Patrick Bova was born in Erie, Pennsylvania in 1938. His grandparents had come to America from Italy in the late 19th century. Patrick had three “wild” older brothers, but he was quiet and introspective. Patrick’s mother was a bit of a rebel herself, defying her own mother in order to become a teacher.
From early on, Patrick experienced crushes on other boys. Just as early, he learned that such feelings were unacceptable. His mom used to say, “Watch out for Father So-and-So, he’s a bit happy.” Patrick knew what ‘happy’ meant. Through high school and into college, Patrick went on Catholic retreats and wrote in journals, trying to ‘pray away the gay.’

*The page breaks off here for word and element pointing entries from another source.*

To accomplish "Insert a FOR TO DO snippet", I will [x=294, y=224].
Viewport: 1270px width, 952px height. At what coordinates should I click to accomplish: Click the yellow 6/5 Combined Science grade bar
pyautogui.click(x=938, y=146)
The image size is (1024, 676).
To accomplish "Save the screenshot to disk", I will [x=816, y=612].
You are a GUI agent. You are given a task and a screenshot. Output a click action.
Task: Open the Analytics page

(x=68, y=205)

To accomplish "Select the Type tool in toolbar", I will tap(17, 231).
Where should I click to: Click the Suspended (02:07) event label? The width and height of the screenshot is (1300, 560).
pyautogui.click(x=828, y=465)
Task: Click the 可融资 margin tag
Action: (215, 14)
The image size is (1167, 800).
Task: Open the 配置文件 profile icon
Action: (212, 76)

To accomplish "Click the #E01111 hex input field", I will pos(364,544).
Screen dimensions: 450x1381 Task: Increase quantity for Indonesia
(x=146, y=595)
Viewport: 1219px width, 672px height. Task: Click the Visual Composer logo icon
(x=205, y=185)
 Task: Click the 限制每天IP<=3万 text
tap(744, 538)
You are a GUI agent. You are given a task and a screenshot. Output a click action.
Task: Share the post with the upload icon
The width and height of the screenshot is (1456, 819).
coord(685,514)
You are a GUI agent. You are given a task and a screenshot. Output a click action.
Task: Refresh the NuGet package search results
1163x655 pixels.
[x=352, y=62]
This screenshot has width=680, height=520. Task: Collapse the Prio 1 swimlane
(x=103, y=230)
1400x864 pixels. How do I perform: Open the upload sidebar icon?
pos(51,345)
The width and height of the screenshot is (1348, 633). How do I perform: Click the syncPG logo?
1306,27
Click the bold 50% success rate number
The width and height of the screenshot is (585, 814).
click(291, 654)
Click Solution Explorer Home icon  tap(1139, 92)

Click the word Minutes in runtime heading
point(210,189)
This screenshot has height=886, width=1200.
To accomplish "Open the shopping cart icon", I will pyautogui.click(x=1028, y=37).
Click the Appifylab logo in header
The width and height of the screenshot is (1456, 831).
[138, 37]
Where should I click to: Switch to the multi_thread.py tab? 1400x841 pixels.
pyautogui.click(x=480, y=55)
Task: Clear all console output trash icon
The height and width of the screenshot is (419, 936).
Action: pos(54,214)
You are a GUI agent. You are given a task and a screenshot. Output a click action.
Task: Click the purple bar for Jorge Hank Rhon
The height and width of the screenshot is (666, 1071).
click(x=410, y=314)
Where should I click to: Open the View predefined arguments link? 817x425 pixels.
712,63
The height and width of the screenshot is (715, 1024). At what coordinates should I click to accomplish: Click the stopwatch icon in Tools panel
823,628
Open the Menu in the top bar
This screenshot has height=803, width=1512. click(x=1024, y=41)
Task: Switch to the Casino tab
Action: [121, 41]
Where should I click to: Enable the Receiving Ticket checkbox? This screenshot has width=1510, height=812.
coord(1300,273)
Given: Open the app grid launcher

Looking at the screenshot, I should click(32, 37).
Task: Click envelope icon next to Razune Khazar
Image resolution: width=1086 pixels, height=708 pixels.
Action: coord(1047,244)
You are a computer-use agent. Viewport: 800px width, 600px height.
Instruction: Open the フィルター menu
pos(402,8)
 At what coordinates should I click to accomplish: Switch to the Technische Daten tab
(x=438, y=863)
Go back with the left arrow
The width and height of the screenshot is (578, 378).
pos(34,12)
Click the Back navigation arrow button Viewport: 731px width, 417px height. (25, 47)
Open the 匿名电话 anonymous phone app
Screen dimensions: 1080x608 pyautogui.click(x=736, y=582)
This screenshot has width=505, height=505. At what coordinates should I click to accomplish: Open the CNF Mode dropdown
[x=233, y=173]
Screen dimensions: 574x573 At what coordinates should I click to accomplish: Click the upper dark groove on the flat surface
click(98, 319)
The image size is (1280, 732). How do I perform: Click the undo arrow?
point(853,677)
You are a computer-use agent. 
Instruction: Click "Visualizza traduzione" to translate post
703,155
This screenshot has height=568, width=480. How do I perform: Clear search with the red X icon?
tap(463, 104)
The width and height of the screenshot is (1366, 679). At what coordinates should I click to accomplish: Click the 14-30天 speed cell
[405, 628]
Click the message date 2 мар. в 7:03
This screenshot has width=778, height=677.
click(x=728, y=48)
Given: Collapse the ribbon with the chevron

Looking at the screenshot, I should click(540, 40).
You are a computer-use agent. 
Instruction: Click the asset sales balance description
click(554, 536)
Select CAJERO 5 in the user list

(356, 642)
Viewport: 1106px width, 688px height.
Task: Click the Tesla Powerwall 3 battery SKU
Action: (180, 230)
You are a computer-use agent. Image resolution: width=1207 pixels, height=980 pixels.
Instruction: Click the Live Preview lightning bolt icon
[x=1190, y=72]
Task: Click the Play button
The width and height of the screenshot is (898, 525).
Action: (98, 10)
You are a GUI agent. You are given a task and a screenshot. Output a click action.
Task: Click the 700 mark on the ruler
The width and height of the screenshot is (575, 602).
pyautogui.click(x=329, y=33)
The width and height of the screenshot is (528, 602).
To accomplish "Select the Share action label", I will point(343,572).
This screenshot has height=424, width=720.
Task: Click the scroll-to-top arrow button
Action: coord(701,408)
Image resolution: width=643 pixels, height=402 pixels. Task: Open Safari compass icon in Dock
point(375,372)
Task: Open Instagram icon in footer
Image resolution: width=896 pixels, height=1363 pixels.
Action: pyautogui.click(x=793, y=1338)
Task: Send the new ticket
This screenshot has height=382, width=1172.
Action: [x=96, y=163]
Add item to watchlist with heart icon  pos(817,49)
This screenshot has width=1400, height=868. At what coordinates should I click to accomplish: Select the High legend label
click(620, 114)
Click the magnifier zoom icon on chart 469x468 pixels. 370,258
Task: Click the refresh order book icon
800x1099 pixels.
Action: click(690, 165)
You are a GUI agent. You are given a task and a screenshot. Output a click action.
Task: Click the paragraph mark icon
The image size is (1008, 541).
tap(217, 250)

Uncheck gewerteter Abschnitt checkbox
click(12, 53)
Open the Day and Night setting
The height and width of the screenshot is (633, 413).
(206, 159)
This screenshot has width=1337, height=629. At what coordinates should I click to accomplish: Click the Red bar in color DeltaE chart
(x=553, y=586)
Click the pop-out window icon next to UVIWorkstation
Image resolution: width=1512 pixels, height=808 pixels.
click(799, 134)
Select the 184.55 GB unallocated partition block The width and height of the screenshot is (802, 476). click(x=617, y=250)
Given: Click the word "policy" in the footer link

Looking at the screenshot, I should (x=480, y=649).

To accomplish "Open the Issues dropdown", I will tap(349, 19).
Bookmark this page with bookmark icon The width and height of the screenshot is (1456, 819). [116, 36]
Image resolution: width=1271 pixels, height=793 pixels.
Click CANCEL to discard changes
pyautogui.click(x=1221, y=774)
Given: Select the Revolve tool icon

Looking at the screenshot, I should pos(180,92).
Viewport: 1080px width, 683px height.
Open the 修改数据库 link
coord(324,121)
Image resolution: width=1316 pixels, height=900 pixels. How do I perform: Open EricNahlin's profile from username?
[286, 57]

After graduating from Georgetown University in Washington D.C., Patrick moved to Chicago for grad school but he quickly dropped out, realizing he wasn’t in Chicago to be a student—he was seeking wholeness as a gay man. A cousin warned him that Chicago was “hot”—meaning, a dangerous place to be gay. The local police raided queer bars with impunity; the local newspapers published the names of those arrested; gay men lost their careers and in some cases ended up killing themselves. Patrick was not a risk taker. He steered clear. Then lightning struck. On a summer day in 1963, walking across the University of Chicago campus where he worked, a guy whistled at him. Patrick kept walking, his nose buried in a book, but later that night the two men re-encountered each other. The guy’s name was Jim Darby. Jim was everything Patrick wasn’t: free-spirited, brash, and unafraid to love. Patrick and Jim have been together ever since.
Patrick worked as a librarian at the National Opinion Research Center until his retirement in 1998. Meantime, he and Jim built a rich, active life together, devoting capacious amounts of time and energy to battling the AIDS epidemic, fighting for military inclusion of LGBTQ service members, and fighting for the right of same-sex couples to get married. At the 2014 bill-signing ceremony that made Illinois the 16th U.S. state to endorse marriage equality, Patrick took to the podium alongside Jim, a military veteran, and celebrated that the new law would allow the two of them to be buried side by side at the Abraham Lincoln National Cemetery in Elwood, Illinois. Patrick and Jim got legally married the next day.